- **To do**: Please give the data again exactly, with no line dropped.

-------- Supplied data --------

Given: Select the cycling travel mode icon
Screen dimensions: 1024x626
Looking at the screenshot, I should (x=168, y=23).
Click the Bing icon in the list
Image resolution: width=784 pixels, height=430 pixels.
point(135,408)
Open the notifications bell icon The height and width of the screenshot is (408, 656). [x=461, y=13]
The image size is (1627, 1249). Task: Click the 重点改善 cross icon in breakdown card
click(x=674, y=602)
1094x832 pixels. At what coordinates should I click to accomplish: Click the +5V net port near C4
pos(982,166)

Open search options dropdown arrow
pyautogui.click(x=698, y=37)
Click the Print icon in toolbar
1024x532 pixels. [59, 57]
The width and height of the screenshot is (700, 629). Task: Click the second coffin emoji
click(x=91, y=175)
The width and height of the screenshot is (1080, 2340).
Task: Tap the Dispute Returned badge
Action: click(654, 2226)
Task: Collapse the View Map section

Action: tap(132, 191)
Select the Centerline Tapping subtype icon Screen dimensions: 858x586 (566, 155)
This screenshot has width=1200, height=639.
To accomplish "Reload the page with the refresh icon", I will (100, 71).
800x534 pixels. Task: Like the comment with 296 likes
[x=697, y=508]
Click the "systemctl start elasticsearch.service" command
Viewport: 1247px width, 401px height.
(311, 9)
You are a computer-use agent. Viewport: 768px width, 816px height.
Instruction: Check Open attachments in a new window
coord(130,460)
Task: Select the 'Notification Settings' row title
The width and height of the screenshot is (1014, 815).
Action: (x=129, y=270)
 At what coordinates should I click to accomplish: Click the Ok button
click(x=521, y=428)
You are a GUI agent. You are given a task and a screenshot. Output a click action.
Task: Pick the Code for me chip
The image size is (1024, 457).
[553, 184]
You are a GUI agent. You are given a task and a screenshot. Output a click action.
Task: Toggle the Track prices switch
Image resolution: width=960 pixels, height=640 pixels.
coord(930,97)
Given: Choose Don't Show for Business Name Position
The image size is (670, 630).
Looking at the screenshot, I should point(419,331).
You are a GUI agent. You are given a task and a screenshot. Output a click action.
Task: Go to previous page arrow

--------

- **Written answer**:
Given: Select the cycling travel mode icon
Screen dimensions: 1024x626
Looking at the screenshot, I should (x=168, y=23).
Click the Bing icon in the list
Image resolution: width=784 pixels, height=430 pixels.
point(135,408)
Open the notifications bell icon The height and width of the screenshot is (408, 656). [x=461, y=13]
The image size is (1627, 1249). Task: Click the 重点改善 cross icon in breakdown card
click(x=674, y=602)
1094x832 pixels. At what coordinates should I click to accomplish: Click the +5V net port near C4
pos(982,166)

Open search options dropdown arrow
pyautogui.click(x=698, y=37)
Click the Print icon in toolbar
1024x532 pixels. [59, 57]
The width and height of the screenshot is (700, 629). Task: Click the second coffin emoji
click(x=91, y=175)
The width and height of the screenshot is (1080, 2340).
Task: Tap the Dispute Returned badge
Action: click(654, 2226)
Task: Collapse the View Map section

Action: tap(132, 191)
Select the Centerline Tapping subtype icon Screen dimensions: 858x586 (566, 155)
This screenshot has width=1200, height=639.
To accomplish "Reload the page with the refresh icon", I will (100, 71).
800x534 pixels. Task: Like the comment with 296 likes
[x=697, y=508]
Click the "systemctl start elasticsearch.service" command
Viewport: 1247px width, 401px height.
(311, 9)
You are a computer-use agent. Viewport: 768px width, 816px height.
Instruction: Check Open attachments in a new window
coord(130,460)
Task: Select the 'Notification Settings' row title
The width and height of the screenshot is (1014, 815).
Action: (x=129, y=270)
 At what coordinates should I click to accomplish: Click the Ok button
click(x=521, y=428)
You are a GUI agent. You are given a task and a screenshot. Output a click action.
Task: Pick the Code for me chip
The image size is (1024, 457).
[553, 184]
You are a GUI agent. You are given a task and a screenshot. Output a click action.
Task: Toggle the Track prices switch
Image resolution: width=960 pixels, height=640 pixels.
coord(930,97)
Given: Choose Don't Show for Business Name Position
The image size is (670, 630).
Looking at the screenshot, I should point(419,331).
You are a GUI agent. You are given a task and a screenshot. Output a click action.
Task: Go to previous page arrow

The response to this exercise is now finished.